Saved entries
──────

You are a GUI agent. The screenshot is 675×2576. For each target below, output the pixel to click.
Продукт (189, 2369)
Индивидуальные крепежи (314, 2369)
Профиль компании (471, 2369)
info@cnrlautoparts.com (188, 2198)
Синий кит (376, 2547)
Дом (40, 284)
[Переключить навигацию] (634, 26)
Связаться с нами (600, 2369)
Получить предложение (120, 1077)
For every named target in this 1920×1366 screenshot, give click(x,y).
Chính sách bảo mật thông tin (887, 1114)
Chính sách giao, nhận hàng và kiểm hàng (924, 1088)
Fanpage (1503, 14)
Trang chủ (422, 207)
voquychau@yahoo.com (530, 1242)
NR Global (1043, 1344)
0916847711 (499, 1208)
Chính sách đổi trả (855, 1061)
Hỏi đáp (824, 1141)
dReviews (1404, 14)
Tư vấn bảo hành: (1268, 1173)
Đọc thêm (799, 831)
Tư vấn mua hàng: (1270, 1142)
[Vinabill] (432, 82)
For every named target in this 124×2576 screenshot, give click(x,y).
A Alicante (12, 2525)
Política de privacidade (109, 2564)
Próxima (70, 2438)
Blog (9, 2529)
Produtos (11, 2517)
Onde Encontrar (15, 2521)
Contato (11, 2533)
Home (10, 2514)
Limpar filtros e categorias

──────

The task:
Your answer must consist only of the lines from the one containing "Tư vấn mua hàng: (1270, 1142)" through the last line of the data above, both included, exactly as written.

Written answer:
Tư vấn mua hàng: (1270, 1142)
[Vinabill] (432, 82)
For every named target in this 124×2576 screenshot, give click(x,y).
A Alicante (12, 2525)
Política de privacidade (109, 2564)
Próxima (70, 2438)
Blog (9, 2529)
Produtos (11, 2517)
Onde Encontrar (15, 2521)
Contato (11, 2533)
Home (10, 2514)
Limpar filtros e categorias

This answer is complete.